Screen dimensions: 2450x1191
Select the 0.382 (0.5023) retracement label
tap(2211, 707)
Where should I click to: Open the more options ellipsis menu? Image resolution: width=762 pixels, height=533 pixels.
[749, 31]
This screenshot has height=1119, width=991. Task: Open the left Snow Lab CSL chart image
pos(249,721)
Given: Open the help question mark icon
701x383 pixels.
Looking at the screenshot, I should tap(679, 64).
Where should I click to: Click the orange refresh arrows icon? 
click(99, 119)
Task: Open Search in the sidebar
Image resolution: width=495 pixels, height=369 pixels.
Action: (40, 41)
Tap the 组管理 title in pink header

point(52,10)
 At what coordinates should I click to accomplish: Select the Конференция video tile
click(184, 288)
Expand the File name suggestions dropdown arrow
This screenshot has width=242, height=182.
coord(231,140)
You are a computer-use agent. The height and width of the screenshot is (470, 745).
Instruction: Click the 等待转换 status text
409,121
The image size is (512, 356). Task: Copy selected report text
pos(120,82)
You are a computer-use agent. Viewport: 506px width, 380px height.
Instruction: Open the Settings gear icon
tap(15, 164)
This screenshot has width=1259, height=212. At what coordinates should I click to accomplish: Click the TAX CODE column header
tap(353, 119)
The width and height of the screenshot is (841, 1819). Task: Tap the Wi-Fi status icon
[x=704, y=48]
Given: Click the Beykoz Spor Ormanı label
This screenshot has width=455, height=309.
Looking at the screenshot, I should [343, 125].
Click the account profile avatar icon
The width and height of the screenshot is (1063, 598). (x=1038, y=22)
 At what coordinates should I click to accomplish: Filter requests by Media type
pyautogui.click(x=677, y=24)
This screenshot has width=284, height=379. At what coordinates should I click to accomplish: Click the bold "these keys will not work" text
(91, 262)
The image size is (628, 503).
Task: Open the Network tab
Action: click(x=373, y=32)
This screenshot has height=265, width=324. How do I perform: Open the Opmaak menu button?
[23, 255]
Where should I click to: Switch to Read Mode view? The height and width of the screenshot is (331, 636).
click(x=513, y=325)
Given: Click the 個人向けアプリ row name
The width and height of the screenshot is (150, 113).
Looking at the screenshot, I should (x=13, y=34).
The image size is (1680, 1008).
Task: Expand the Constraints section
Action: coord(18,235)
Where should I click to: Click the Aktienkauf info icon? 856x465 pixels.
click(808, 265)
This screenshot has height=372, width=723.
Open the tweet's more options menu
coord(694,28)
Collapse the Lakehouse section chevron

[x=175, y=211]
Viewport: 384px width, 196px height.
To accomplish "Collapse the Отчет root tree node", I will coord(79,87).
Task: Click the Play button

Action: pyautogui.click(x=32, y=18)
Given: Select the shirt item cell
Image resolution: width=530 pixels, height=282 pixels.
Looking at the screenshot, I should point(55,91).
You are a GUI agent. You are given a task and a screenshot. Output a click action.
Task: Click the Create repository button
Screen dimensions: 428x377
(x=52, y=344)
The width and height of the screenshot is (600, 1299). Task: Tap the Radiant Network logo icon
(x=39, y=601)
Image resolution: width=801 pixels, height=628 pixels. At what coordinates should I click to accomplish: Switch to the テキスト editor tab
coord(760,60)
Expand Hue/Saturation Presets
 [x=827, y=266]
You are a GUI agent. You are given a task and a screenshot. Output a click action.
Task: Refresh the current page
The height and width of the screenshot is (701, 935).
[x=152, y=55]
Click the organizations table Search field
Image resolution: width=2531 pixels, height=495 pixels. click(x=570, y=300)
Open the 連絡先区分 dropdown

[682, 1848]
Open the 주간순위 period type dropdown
#####
Do this
Copy out every one of the rows above word for word, keeping each line unchanged and in the same order.

Expected answer
Screen dimensions: 2450x1191
Select the 0.382 (0.5023) retracement label
tap(2211, 707)
Where should I click to: Open the more options ellipsis menu? Image resolution: width=762 pixels, height=533 pixels.
[749, 31]
This screenshot has height=1119, width=991. Task: Open the left Snow Lab CSL chart image
pos(249,721)
Given: Open the help question mark icon
701x383 pixels.
Looking at the screenshot, I should tap(679, 64).
Where should I click to: Click the orange refresh arrows icon? 
click(99, 119)
Task: Open Search in the sidebar
Image resolution: width=495 pixels, height=369 pixels.
Action: (40, 41)
Tap the 组管理 title in pink header

point(52,10)
 At what coordinates should I click to accomplish: Select the Конференция video tile
click(184, 288)
Expand the File name suggestions dropdown arrow
This screenshot has width=242, height=182.
coord(231,140)
You are a computer-use agent. The height and width of the screenshot is (470, 745).
Instruction: Click the 等待转换 status text
409,121
The image size is (512, 356). Task: Copy selected report text
pos(120,82)
You are a computer-use agent. Viewport: 506px width, 380px height.
Instruction: Open the Settings gear icon
tap(15, 164)
This screenshot has width=1259, height=212. At what coordinates should I click to accomplish: Click the TAX CODE column header
tap(353, 119)
The width and height of the screenshot is (841, 1819). Task: Tap the Wi-Fi status icon
[x=704, y=48]
Given: Click the Beykoz Spor Ormanı label
This screenshot has width=455, height=309.
Looking at the screenshot, I should [343, 125].
Click the account profile avatar icon
The width and height of the screenshot is (1063, 598). (x=1038, y=22)
 At what coordinates should I click to accomplish: Filter requests by Media type
pyautogui.click(x=677, y=24)
This screenshot has width=284, height=379. At what coordinates should I click to accomplish: Click the bold "these keys will not work" text
(91, 262)
The image size is (628, 503).
Task: Open the Network tab
Action: click(x=373, y=32)
This screenshot has height=265, width=324. How do I perform: Open the Opmaak menu button?
[23, 255]
Where should I click to: Switch to Read Mode view? The height and width of the screenshot is (331, 636).
click(x=513, y=325)
Given: Click the 個人向けアプリ row name
The width and height of the screenshot is (150, 113).
Looking at the screenshot, I should (x=13, y=34).
The image size is (1680, 1008).
Task: Expand the Constraints section
Action: coord(18,235)
Where should I click to: Click the Aktienkauf info icon? 856x465 pixels.
click(808, 265)
This screenshot has height=372, width=723.
Open the tweet's more options menu
coord(694,28)
Collapse the Lakehouse section chevron

[x=175, y=211]
Viewport: 384px width, 196px height.
To accomplish "Collapse the Отчет root tree node", I will coord(79,87).
Task: Click the Play button

Action: pyautogui.click(x=32, y=18)
Given: Select the shirt item cell
Image resolution: width=530 pixels, height=282 pixels.
Looking at the screenshot, I should point(55,91).
You are a GUI agent. You are given a task and a screenshot. Output a click action.
Task: Click the Create repository button
Screen dimensions: 428x377
(x=52, y=344)
The width and height of the screenshot is (600, 1299). Task: Tap the Radiant Network logo icon
(x=39, y=601)
Image resolution: width=801 pixels, height=628 pixels. At what coordinates should I click to accomplish: Switch to the テキスト editor tab
coord(760,60)
Expand Hue/Saturation Presets
 [x=827, y=266]
You are a GUI agent. You are given a task and a screenshot. Output a click action.
Task: Refresh the current page
The height and width of the screenshot is (701, 935).
[x=152, y=55]
Click the organizations table Search field
Image resolution: width=2531 pixels, height=495 pixels. click(x=570, y=300)
Open the 連絡先区分 dropdown

[682, 1848]
Open the 주간순위 period type dropdown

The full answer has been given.